43 F.3d 1469
UNITED STATES of America, Plaintiff-Appellee,
Jex Roy WILLIAMS, Defendant-Appellant.
United States Court of Appeals, Fourth Circuit.
Submitted Aug. 2, 1994.
Decided Nov. 16, 1994.
NOTICE: Fourth Circuit I.O.P. 36.6 states that citation of unpublished dispositions is disfavored except for establishing res judicata, estoppel, or the law of the case and requires service of copies of cited unpublished dispositions of the Fourth Circuit.
Appeal from the United States District Court for the Middle District of North Carolina, at Greensboro. W. Earl Britt, District Judge. (CR-92-261-1-G)
Rion Brady, Archdale, NC, for Appellant. Benjamin H. White, Jr., U.S. Atty., Paul A. Weinman, Asst. U.S. Atty., Greensboro, NC, for appellee.
Before WIDENER, WILKINS, and MOTZ, Circuit Judges.
Jex Roy Williams appeals from his conviction of one count of possession with intent to distribute cocaine base in violation of 21 U.S.C. Sec. 841(a)(1) (1988). Because we find no error, we affirm.

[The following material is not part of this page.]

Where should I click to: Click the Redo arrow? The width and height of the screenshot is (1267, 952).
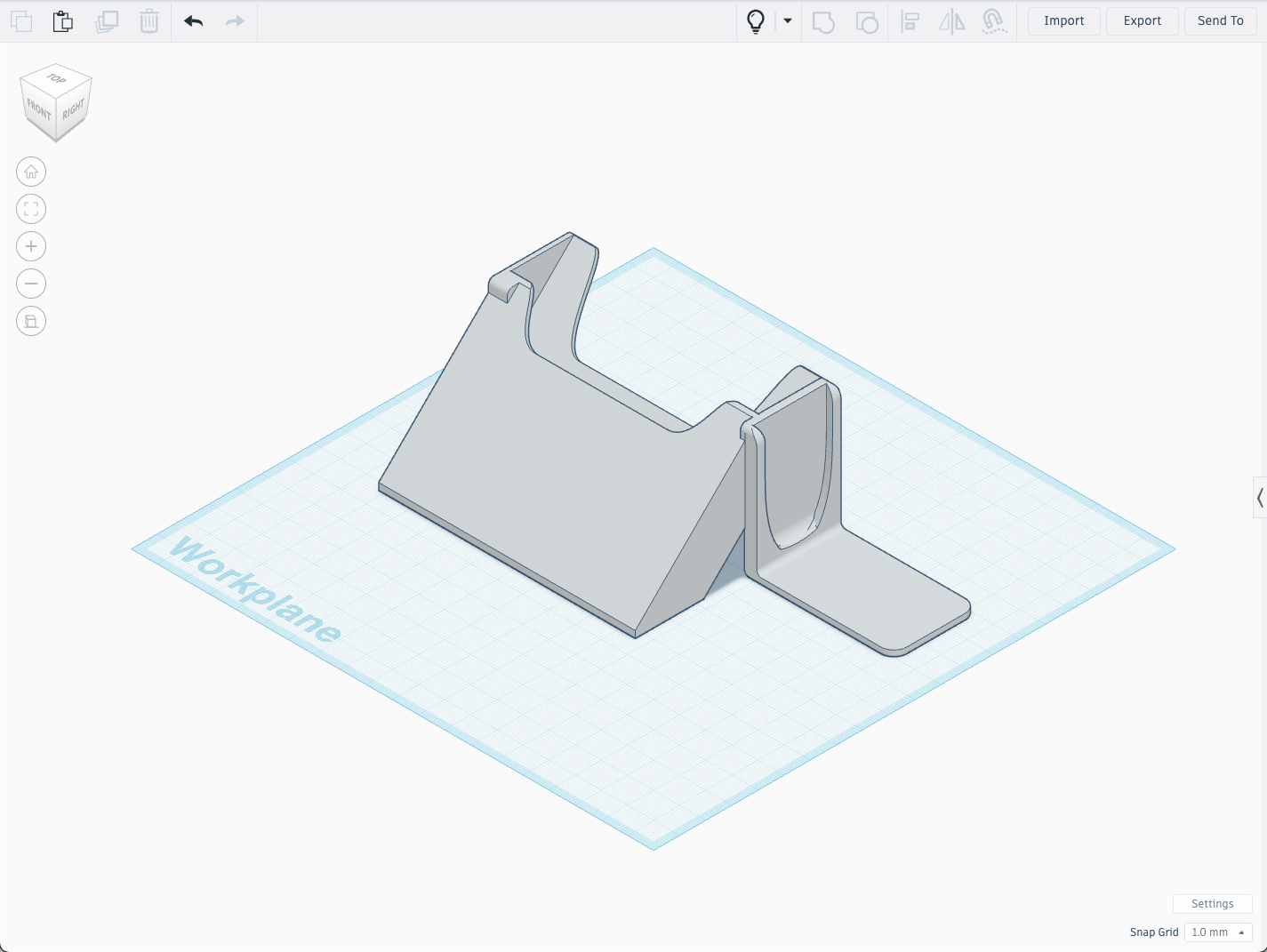click(x=235, y=21)
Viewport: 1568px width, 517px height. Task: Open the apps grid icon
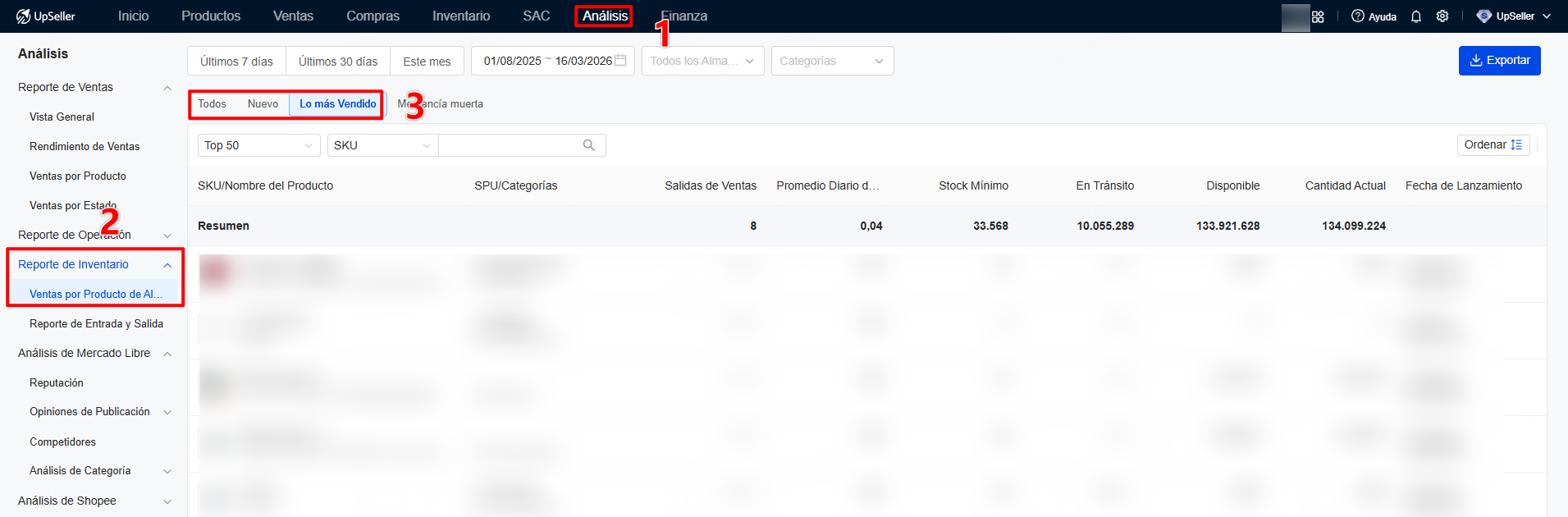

Williams was arrested by Greensboro police officers after cocaine base was found in his fiancee's purse. Williams was informed of his rights and waived them. Initially, he admitted putting the package in the purse, but denied that he knew what was in the package. Eventually, Williams admitted to knowing about the drugs. Williams's motion to suppress these statements was denied. At trial, Williams testified that he did not know that the package contained drugs and that the interrogating officers had threatened him. The jury found him guilty. During his pre-sentence interview Williams admitted to the probation officer that he possessed the drugs. As a result, the presentence report (PSR) recommended a two-level reduction of his base offense level for acceptance of responsibility.* At sentencing, the Government challenged the adjustment. The district court denied the two-level reduction and sentenced Williams to 168 months in prison and five years supervised release. Williams appeals.
Williams makes two allegations on appeal. First, he claims that the district court's denial of his motion to suppress was improper, and second, he claims that the district court erred in denying him an adjustment for acceptance of responsibility.

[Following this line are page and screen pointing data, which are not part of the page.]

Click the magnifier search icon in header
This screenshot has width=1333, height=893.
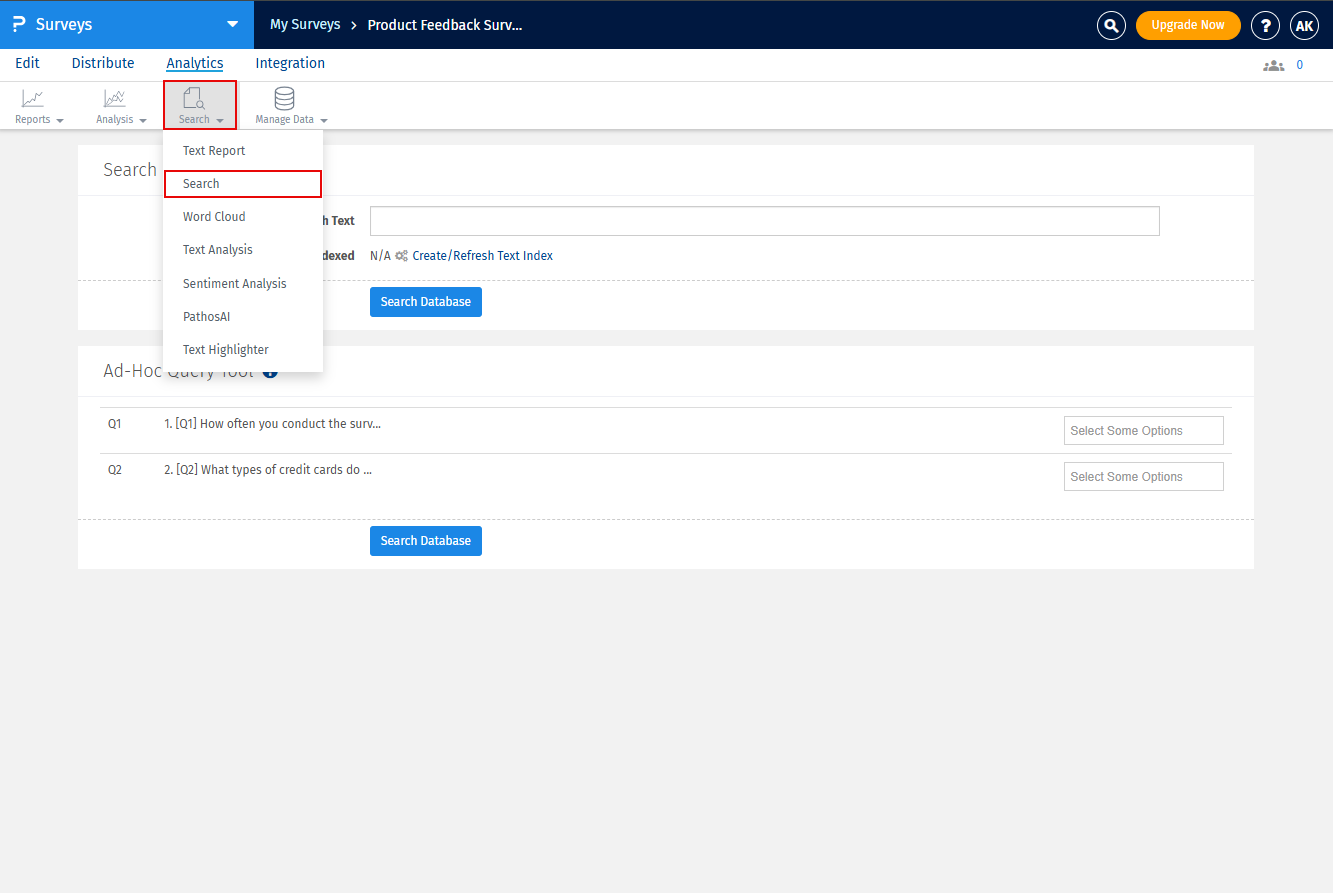[1111, 25]
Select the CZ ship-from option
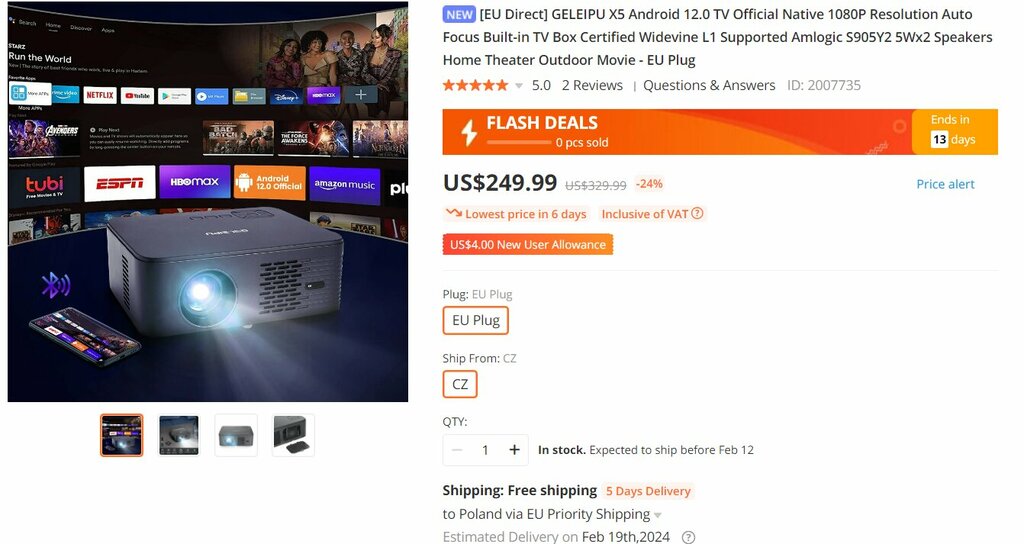 click(x=460, y=384)
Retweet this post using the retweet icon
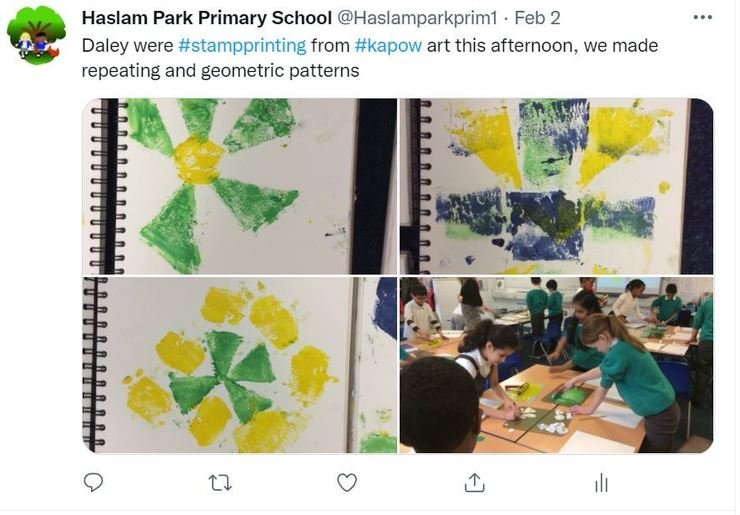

Regarding the motion to suppress, Officer Fulmore testified that no threats were made to Williams by himself or any other interrogating officer. Williams gave opposing testimony. The district court denied the motion to suppress on the testimony of Officer Fulmore. A factfinder's determination of credibility is not reviewable on appeal. United States v. Saunders, 886 F.2d 56, 60 (4th Cir.1989). Because Williams fails to assert any reasons why the officer's testimony should be deemed incredible, the district court properly denied the motion to suppress.
We now turn to Williams's challenge to his sentence. Whether a reduction for acceptance of responsibility is warranted is a factual question reviewable under the clearly erroneous standard. United States v. Cusack, 901 F.2d 29, 31 (4th Cir.1990). Because of his ability to evaluate the defendant's acceptance of responsibility, the district judge's determination is entitled to great deference. USSG Sec. 3E1.1, comment (n.5). In the present case, Williams denied any knowledge of the drugs at trial, and waited until after his trial to admit to possession. Based on these facts the district court's denial of the adjustment was not clearly erroneous. See USSG Sec. 3E1.1, comment (n.1, 2) (false denial of relevant conduct and forcing trial by jury due to denial of essential factual element of guilt are inconsistent with acceptance of responsibility).
For these reasons, we affirm Williams's conviction and sentence. We dispense with oral argument because the facts and legal contentions are adequately presented in the materials before the Court and argument would not aid the decisional process.
This adjustment was made pursuant to United States Sentencing Commission, Guidelines Manual, Sec. 3E1.1 (Nov.1993)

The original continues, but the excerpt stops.